CustomForce is available at no extra charge to users of Salesforce's pay-by-the-month programs.

The company said the Winter '05 release will enhance its subscribers' abilities to create new software tools that draw on data already contained in its systems. The customisation package is individually known as Customforce.com and will be made available to the company's existing Salesforce.com and Supportforce.com customers at no additional cost. Supportforce is the company's customer service management application.

The company said the new release also features across-the-board upgrades to its core CRM package, Salesforce, as well as Supportforce and its Sforce product line of Web services and application integration tools.

Winter '05 is the company's latest effort to expand the scope and capabilities of its online services. Earlier this year, Salesforce introduced a new line of customer service programs for call centres, and last year, it released a set of tools for linking its programs to customers' in-house business systems.

The company is also working on letting people access its software from all kinds of machines, including Internet-enabled mobile phones, BlackBerry pagers, handheld personal digital assistants and from within productivity applications such as Microsoft Office.

Salesforce, which launched one of the summer's most successful IPOs, is the poster child for subscription business software -- a new model for selling and delivering software that's on the rise among corporate users.

But Salesforce is facing an increasing number of competitors in the software-as-online-service field, including NetSuite, RightNow Technologies and Siebel Systems. Several new contenders have entered the market this autumn, including SugarCRM, which is launching a hosted version of its open-source programs, and a new product called SalesCentre from Uptilt.

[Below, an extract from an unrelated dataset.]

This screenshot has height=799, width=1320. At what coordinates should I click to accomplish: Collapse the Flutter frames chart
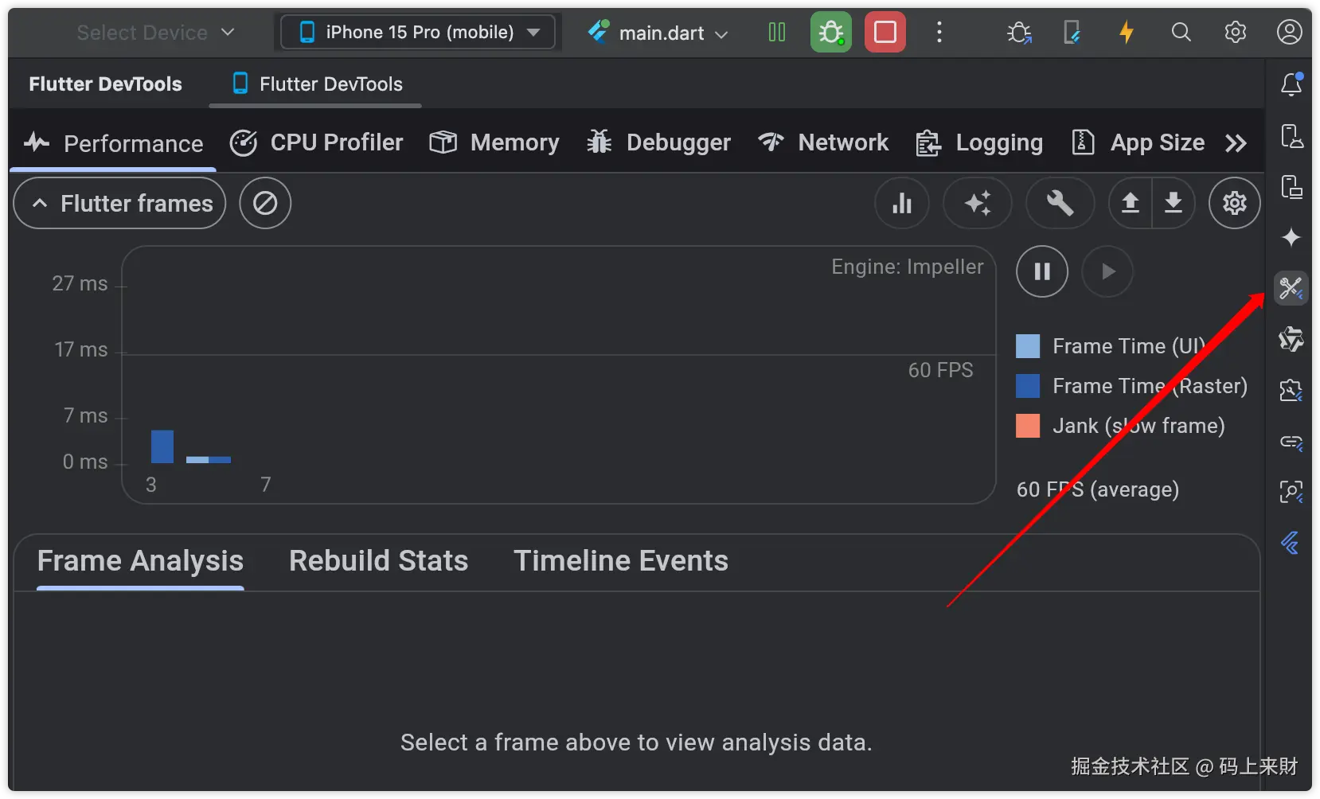pyautogui.click(x=119, y=204)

Unaccustomed to customisation
Since application service providers -- companies that host applications over the Web -- began appearing in the late 1990s, lack of customisation has been considered both an advantage and drawback in their products. Smaller companies have traditionally found the lack of complexity helpful in adopting the tools, but larger customers have shied away from the applications, based on their need to integrate CRM with other enterprise systems.

According to Sheryl Kingstone, an analyst at Boston-based research firm The Yankee Group, Salesforce is adding sophistication to its products with the hopes of attracting larger clients. The company has found most of its success among midsize and smaller businesses.

The analyst said that the more Salesforce reaches out to larger customers, the more it will be forced to build Web services "wrappers", or links to legacy software systems, as it has done with Customforce. However, she said, the company needs to deliver a balance of flexibility and simplicity to lure new clients.

"Simplicity can help drive [Salesforce] upstream, because many larger enterprises have applications that they are not using, and they want to decrease cost and complexity and increase users," Kingstone said. "Whether they can attract numbers of larger customers depends all on how well they fit. It is easy to convince people around simplicity, but it will be hard to get other companies to drop their investments in legacy systems."

Matt Hines reported from Cambridge, Massachusetts. Alorie Gilbert reported from the Salesforce.com customer conference in San Francisco.